Many people invested a large sum of money, or their life savings, in the credit linked securities, in the mistaken belief that these securities have low risk and are safe. These securities include the Lehman Minibonds, DBS High Notes, Morgan Stanley Pinnacle Notes and Merill Lynch Jubilee Notes.

These investors lost a large part or all of their investments due to the financial crisis. They were shocked that these structured products had high risk, which they were not properly informed.

The Petition to the Singapore Government ask the Government to see if there were any wrong-doing on the part of the financial institutions that created or marketed these structured products.
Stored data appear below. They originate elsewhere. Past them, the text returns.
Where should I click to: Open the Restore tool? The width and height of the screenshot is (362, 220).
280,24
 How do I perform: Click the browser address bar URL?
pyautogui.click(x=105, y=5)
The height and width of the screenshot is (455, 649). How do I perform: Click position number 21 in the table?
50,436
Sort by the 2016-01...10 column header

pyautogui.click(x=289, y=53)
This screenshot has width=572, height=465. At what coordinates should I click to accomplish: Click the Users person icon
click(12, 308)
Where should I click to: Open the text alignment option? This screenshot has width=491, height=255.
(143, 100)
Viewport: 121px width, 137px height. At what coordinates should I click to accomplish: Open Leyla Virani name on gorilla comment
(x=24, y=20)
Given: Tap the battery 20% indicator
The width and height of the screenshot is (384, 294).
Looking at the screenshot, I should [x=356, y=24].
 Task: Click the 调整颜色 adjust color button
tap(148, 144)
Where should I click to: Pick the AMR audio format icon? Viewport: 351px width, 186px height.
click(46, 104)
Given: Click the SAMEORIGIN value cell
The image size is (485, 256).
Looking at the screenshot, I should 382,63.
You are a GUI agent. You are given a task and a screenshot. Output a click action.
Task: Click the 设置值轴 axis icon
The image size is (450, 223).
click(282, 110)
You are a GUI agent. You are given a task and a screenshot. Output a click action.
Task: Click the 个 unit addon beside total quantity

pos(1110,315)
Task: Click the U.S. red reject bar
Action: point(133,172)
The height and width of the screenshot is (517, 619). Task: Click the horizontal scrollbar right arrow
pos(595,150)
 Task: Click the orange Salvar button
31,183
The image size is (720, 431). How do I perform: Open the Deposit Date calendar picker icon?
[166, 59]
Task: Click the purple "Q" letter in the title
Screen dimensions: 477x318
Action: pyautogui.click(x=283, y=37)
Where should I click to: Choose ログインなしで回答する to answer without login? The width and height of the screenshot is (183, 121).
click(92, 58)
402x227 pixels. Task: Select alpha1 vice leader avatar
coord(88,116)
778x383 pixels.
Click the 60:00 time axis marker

These wrong doings could be in the form of negligence, dishonesty or fraud.

2. Wrong-doings

I suggest that the Government should appoint competent people to look into the following areas:

2.1 Was there any fraudulent intent in the creation of these products? Were the products created with the aim of defrauding the investing public? Were the drafting of the prospectus, advertisements and other documents carried out with the intent of hiding the true facts from the investing public? Were the lawyers and other professionals involved in this activity?

2.2 Were the financial institutions that marketed the product aware about the real risks of the products? Did they train their front line advisers to hide the true facts? Were they negligent in not understanding the true risk? Did they monitor the conduct of their front line advisers to ensure that the products are sold to the right people, based on their risk profile and preference?

2.3 What were the actual charges taken out of the structured products to pay the distributor and the product creator? Were these charges disclosed in the prospectus? Were the charges at a reasonable level, in comparison with the work that has to be done and the risk taken by the parties?

2.4 Were there conflicts of interest involved in the transactions between the various parties? Were the conflicts of interest adequately disclosed? Were the decisions on the pricing of the products made fairly in the interest of the investors? Was there any arrangement to ensure that the pricing is made based on fair market values?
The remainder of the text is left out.